On the other hand, a **series** refers to the act of adding these numbers together. In our exercise, once we have determined the sequence, we sum the results to find the total. The notation \( \sum \) indicates a summation across our designated values of \( k \). Understanding sequences and series helps us see patterns and sum numbers efficiently in both mathematical and real-world problems.

Algebraic expressions are the building blocks of algebra. They consist of numbers, variables, and arithmetic operations combined in a meaningful way. In our example, the expression \( (k + 1)^2 (k - 3) \) is an algebraic expression. It combines the variable \( k \) with constants (1 and -3) and operations (addition, subtraction, and multiplication).
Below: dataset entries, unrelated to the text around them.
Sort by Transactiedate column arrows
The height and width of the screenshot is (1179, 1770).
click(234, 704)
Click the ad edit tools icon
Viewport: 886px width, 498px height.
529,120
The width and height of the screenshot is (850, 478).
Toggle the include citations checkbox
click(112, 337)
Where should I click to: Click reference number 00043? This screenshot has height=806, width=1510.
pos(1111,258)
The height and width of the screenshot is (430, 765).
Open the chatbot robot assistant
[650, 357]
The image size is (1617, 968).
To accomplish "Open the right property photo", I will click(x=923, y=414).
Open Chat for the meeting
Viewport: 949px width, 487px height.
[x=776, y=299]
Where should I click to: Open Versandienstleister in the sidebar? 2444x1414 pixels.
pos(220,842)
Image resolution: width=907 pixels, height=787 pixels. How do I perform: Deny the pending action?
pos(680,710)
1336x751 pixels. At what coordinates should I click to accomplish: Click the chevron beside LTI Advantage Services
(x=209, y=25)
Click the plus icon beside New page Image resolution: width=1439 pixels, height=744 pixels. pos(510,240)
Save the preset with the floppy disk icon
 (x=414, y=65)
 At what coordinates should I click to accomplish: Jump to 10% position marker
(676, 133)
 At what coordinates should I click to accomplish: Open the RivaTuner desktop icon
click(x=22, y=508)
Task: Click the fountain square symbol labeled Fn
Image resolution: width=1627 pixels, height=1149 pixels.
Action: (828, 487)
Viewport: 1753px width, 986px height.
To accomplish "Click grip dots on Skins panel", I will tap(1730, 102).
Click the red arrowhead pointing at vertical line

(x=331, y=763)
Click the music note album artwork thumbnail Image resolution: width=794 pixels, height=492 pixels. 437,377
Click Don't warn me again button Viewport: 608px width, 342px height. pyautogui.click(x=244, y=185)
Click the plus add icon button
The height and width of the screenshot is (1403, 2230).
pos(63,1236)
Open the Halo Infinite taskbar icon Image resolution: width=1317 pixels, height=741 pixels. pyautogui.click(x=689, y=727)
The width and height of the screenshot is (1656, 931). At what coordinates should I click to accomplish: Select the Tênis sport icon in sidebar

The expression can be broken into two parts:

• Inner Operations: First, we handle the arithmetic inside the parentheses; adding 1 to \( k \) and subtracting 3 from \( k \).
• Outer Operations: Next, we square the result of \( (k + 1) \) and then multiply it by \( (k - 3) \).

Algebraic expressions like these allow us to represent relationships in mathematics that involve changing numbers or variables. Mastering them is essential for solving algebraic equations, simplifying expressions, and understanding mathematical models.

Arithmetic operations are the foundation of mathematics, allowing us to perform calculations and solve problems. In our example, the main operations include addition, subtraction, multiplication, and the use of exponents (powers). Let's break them down:

• Addition and Subtraction: Inside the expression \((k + 1)^2 (k - 3)\), we're first adjusting \( k \) by adding or subtracting constants (1 and 3).
• Multiplication: Once calculated, the results of \( k+1 \) and \( k-3 \) are then multiplied together after considering the exponent effect.
• Exponentiation: Squaring \( (k + 1) \) means multiplying it by itself, which is an example of applying exponents.

Through these steps, we transform \( k \) according to our equation and then sum all end results as instructed in the series. Proficiency with arithmetic operations not only helps in evaluating algebraic expressions but also strengthens one's general mathematical problem-solving skills.